Many Filipinos overseas yearn for Christmas in the motherland, and in my years working abroad, I’ve had to forgo that simple pleasure.
But December 1993 was probably my best, celebrating it with five parties in three countries which are not even Christian. Although our work in Thailand was winding up, we went to Laos, across the Mekong River, after completing a technical review of exploration projects in Asia and the Pacific. We headed to Manado, capital of the Indonesian province of North Sulawesi, for our annual review of Newmont Mining’s projects in Asia (Newmont is the world’s largest gold mining company), and then to Mesel, south of Manado, for more discussions—and holiday partying afterwards.
In Mesel, we found a gold deposit similar to what Newmont discovered in Nevada in the 1960s: It was hosted in sedimentary rocks (beach rocks like limestone, sand and mud) instead of volcanic rocks as in Baguio City’s gold district. This unique occurrence became one of the largest types of gold deposits, producing 5,000 tons to date (160 million ounces); at least another 3,000 tons remain unexploited.
Baguio mines have produced 25 million ounces of gold worth almost $50 billion at today’s prices. (In one estimate I was involved in, about one million ounces remained in one of the major mines.) Mesel looked similar to the gold mines in Surigao and Davao.

Stored items from a collection
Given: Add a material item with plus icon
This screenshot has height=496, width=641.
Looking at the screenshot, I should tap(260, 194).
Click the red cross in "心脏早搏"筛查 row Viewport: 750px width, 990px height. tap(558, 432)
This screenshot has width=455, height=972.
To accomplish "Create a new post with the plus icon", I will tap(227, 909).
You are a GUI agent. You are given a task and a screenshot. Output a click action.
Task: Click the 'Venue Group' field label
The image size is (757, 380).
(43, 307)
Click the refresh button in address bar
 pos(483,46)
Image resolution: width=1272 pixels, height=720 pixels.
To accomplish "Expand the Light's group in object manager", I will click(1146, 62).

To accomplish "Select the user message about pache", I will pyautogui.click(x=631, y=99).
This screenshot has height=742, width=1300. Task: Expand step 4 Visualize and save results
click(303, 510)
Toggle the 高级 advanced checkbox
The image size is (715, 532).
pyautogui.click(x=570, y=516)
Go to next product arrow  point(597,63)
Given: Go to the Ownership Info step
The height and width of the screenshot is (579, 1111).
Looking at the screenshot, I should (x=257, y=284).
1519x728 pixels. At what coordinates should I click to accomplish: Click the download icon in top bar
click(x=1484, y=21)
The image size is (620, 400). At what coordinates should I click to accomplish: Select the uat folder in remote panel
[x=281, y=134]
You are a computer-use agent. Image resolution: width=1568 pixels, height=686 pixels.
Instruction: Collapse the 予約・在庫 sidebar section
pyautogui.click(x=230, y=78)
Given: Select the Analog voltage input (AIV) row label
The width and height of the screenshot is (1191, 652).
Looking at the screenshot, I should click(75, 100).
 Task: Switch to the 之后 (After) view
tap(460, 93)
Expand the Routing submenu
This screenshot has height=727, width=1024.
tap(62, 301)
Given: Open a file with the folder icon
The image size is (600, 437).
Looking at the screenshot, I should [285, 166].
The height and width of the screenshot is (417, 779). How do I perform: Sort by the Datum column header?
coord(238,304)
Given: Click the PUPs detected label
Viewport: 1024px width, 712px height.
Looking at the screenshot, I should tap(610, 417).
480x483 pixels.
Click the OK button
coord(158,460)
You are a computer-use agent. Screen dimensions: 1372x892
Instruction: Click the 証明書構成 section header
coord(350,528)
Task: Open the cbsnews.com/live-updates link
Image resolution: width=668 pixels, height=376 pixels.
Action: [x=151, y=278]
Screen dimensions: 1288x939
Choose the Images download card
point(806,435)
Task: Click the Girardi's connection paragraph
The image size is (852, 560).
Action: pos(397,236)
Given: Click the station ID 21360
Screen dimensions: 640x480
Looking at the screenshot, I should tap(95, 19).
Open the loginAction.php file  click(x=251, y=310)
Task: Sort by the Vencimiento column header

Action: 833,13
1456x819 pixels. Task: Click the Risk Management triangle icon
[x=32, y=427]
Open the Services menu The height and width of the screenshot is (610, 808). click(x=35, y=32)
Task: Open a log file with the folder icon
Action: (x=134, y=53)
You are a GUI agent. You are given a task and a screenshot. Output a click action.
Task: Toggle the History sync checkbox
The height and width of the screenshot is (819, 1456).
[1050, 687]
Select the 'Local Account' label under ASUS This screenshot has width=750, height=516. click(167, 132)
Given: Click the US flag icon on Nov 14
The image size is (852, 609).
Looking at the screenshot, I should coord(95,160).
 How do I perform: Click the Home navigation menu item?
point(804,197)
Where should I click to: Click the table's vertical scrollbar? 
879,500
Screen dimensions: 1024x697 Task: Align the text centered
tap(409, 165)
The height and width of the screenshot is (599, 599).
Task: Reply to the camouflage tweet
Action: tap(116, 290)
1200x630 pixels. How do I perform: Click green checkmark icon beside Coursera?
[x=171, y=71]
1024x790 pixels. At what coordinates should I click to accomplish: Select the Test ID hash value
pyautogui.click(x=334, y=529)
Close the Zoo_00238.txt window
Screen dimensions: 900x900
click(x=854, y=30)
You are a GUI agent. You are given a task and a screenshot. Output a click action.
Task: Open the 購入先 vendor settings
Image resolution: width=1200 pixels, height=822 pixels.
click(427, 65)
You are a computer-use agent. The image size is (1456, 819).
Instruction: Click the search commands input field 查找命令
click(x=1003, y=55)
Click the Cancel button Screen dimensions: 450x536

#### WHAT IS ASKED
(A) Copy the passage of the gold mining account starting with "Baguio mines have" and going on through "Surigao and Davao.", replacing "Surigao" with "Masbate".
(B) Carry the gold mining account on from its last sentence.

#### EXPECTED RESULTS
(A)
Baguio mines have produced 25 million ounces of gold worth almost $50 billion at today’s prices. (In one estimate I was involved in, about one million ounces remained in one of the major mines.) Mesel looked similar to the gold mines in Masbate and Davao.

(B)
The other expat geologists at Newmont thought the Mesel deposit was volcanic-hosted gold, noticing the sedimentary rocks are covered by volcanics which are the preferred host of gold in what are classified as epithermal gold deposits like in Baguio. I told them it was sediment-hosted. (I was the only Newmont geologist in Asia at that time who had visited the company’s mines in Nevada.) Mesel’s some 2 million ounces of gold is small.
We also discovered a huge gold and copper deposit called Batu Hijau (Green Rock) in Sumbawa, east of Bali, with about one billion tons containing 0.4% copper and 0.3-gram-per-ton gold, or 10 million ounces of gold and 400 million tons of copper, worth $19 billion of gold and a staggering $34.4 billion of copper. Not surprisingly, a recent report said Batu Hijau—in operation since 2000—had produced at least six billionaires, none of them geologists!
If you’re wondering why North Sulawesi, along with the Philippines’ Mindanao, are well-endowed with epithermal gold, including Carlin types and porphyry copper, here is a “quick-and-dirty, back-of-the-envelope” explanation.
‘Filipino roads’
This area of North Sulawesi was heavily logged by a Filipino-owned logging company. According to our Indonesian woman office manager named Cory, who married and later divorced a Filipino from Floridablanca, Pampanga, the loggers left at least a dozen children in the village.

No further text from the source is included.